A volte è meglio non aprire certe porte..
Probabilmente non era consigliabile
aprire come un ladro
quella porta color viola acido.
Passi di scarpe su legno chiaro,
un tavolino sfiorato,
un piccolo vaso di ceramica blu
a terra rotto.
In fondo al corridoio una luce.
Si sentivano piccoli rumori,
voci sommesse, leggeri gemiti.
Gli occhi videro nella camera da letto,
su lenzuola bianche, quasi nudi..
Il seno, i capelli biondi
e la borsetta bianco perla di lei,
il petto, le mani e le scarpe nere di lui.

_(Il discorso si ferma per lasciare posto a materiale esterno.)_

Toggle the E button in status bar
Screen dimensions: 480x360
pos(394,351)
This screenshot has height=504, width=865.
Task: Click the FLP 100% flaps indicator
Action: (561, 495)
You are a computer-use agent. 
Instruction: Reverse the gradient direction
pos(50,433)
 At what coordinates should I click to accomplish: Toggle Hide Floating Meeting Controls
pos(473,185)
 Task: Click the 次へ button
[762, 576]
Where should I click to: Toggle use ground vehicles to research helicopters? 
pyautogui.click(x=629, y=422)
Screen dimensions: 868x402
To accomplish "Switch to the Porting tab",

Quelle espressioni piene di stupore,
forse di paura, di dolore..
quasi fossero stati colpiti da un fulmine.
Le luci dei lampioni
attraversavano le tende viola della stanza.
Candele accese
illuminavano quei volti senza parole.
Una pistola di piccolo calibro
con intarsi di madreperla
puntata su di loro.
In quel momento
un desiderio di tingere di rosso
le lenzuola..
era così forte.
I secondi e i pensieri
erano così pesanti da sostenere.
Ogni cosa doveva crollare..
Un sapore amaro come veleno in bocca,
respiro corto, mozzato,
mani fredde.
Il cappello grigio cenere sulla testa
era pesante
come intriso di pioggia.
Un sigaro acceso
bruciava il suo tabacco
su un piattino d’argento,
accanto un bicchiere
con un goccio di whisky.
Non vedevo, ma sentivo
le nuvole grigio-viola in cielo,
con occhi e bocche come spettri del vento.

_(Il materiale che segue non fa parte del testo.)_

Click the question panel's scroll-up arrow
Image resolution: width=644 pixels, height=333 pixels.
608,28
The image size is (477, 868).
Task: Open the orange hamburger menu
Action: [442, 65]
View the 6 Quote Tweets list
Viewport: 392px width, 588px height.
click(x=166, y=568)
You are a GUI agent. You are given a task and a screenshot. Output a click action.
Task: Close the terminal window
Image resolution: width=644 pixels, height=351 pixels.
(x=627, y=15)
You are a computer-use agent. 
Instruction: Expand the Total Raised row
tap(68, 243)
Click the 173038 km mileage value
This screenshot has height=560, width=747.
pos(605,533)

Tutto era immobile.. come in un quadro.
Fuori un rumore secco e allungato
il clacson di un’automobile!
E poi..
uno sparo
e.. un altro colpo di pistola.
Nell’aria rossa e violacea della prima notte
lasciai passi invisibili sul pavimento,
come un fantasma me ne andai
da quel palazzo del peccato.
Altri passi leggeri su un cemento
con ampie
macchie di olio da motore.
Gli occhi dei due peccatori
mi osservavano
da una delle finestre.
I proiettili avevano colpito
un’antica radio costosa
e un pregiato vaso di giada orientale.
Nel cappotto beige che mi riparava,
il mio cappello,
un bastoncino di liquirizia in bocca..
Abbandonai il mio respiro
nelle strade oscure,
nelle luci gialle-arancio
e blu elettrico di questa città.
Con il vento in faccia,
con le note di una musica blues
proveniente da un bar..
Nelle facce deformi che turbano l’anima,
in questa notte amara, assonnata,
è come sentirsi addosso
un vestito di velluto viola bruciato.